友達のSATOKOは、色気はゼロだが人間的にはとても魅力のある人物だ。性別を問わず、彼女を慕う人は多い。
基本的に優しい心の持ち主だし、品があるし、気の使い方が上手い。そして、自分をバカに見せることができる貴重な女子だ。「バカな人」と「バカに見せることができる人」は違う。後者は頭のいい人にしかできない。

たぶん彼女は普段から人一倍周囲に気を使って生きている。どこにいても、誰といても。頑張っている。だから人一倍消耗して、疲れる。
おそらく家に帰って一人になってからの彼女は、頭も体もグッタリとして重たい粘土のような状態になってるはずだ。
この一人の時間、彼女は誰にも迷惑をかけず、気ままにワガママに散らかった部屋でグータラと過ごしたい。外での抑圧から解放されるつかの間の充電時間。外がONなら完全ににOFF。消しすぎだってくらいOFF。バランスを保つためのギャップだ。

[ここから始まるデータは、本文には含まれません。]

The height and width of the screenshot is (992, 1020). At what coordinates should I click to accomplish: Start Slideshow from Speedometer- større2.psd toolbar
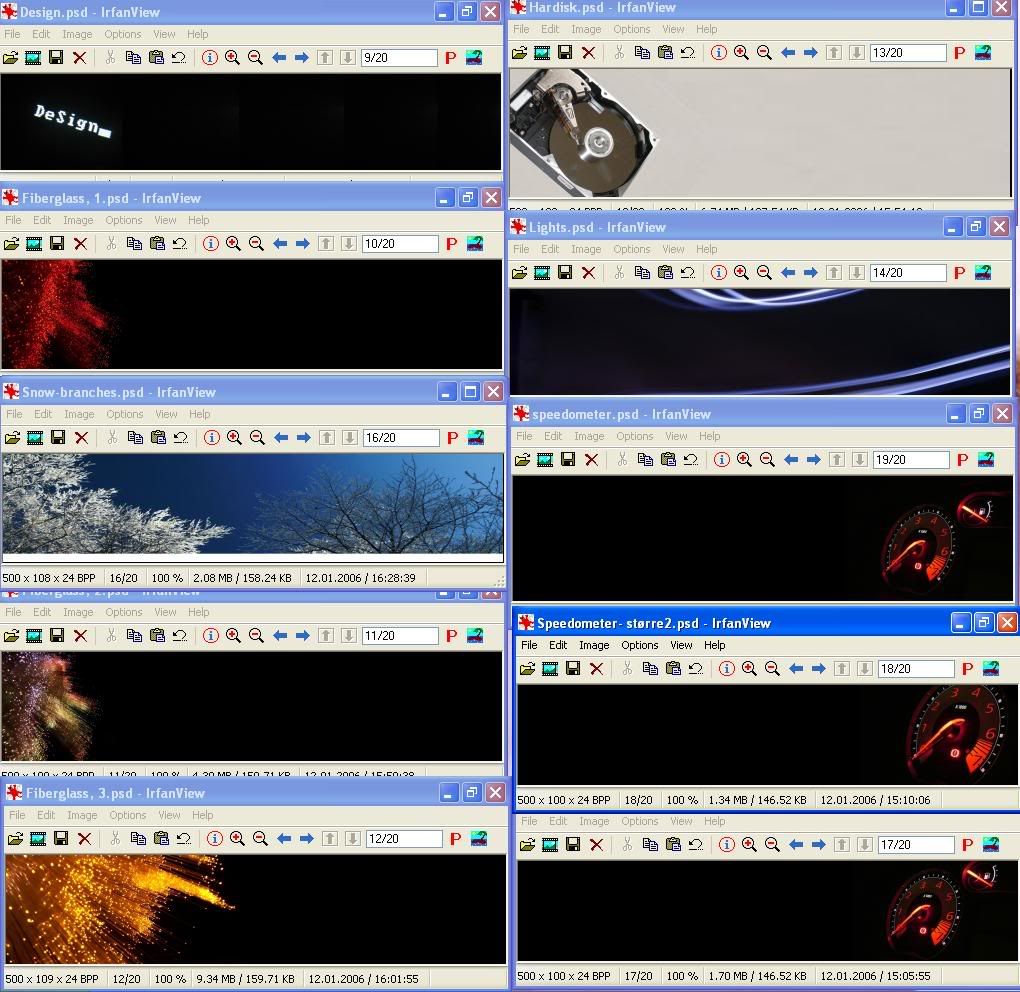click(549, 668)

しかしこの大きすぎるギャップこそが、長らく彼女から恋愛を遠ざけた理由に他ならない。惚れてくれる男はあくまでも「外」の一面、ある意味彼女の頑張りによって演出された部分を見たに過ぎない、と彼女は思っている。
30にもなれば好いた惚れただけの上っ面な恋愛などできない。進行すれば共有する時間も増え、生活の根幹をともにすることにもなるだろう。
「一人の時間のOFFの状態をとても見せられない。ガッカリされるのが恐い。って言うより、充電時間が削られそうでコワイ!」

これが彼女が恋愛に対しておよび腰になっていた真相である。しかしSATOKOよ、惚れた男はOFFのキミを見たって、きっと幻滅したりはしない。むしろ嬉しいとさえ思ったりもするはずだ。程度はあるけどみんなギャップを持って生きてるし、それもひっくるめてこそ愛し愛する関係が成立するってもんだ。

とりあえず、週1で部屋の掃除と整理整頓をすること。いつ誰が来ても5分待たせれば招き入れられる状態を保とう。
ってボクはSATOKOの部屋に行ったことはないのだけど、散らかってると決め打ちしてアドバイスしてみた。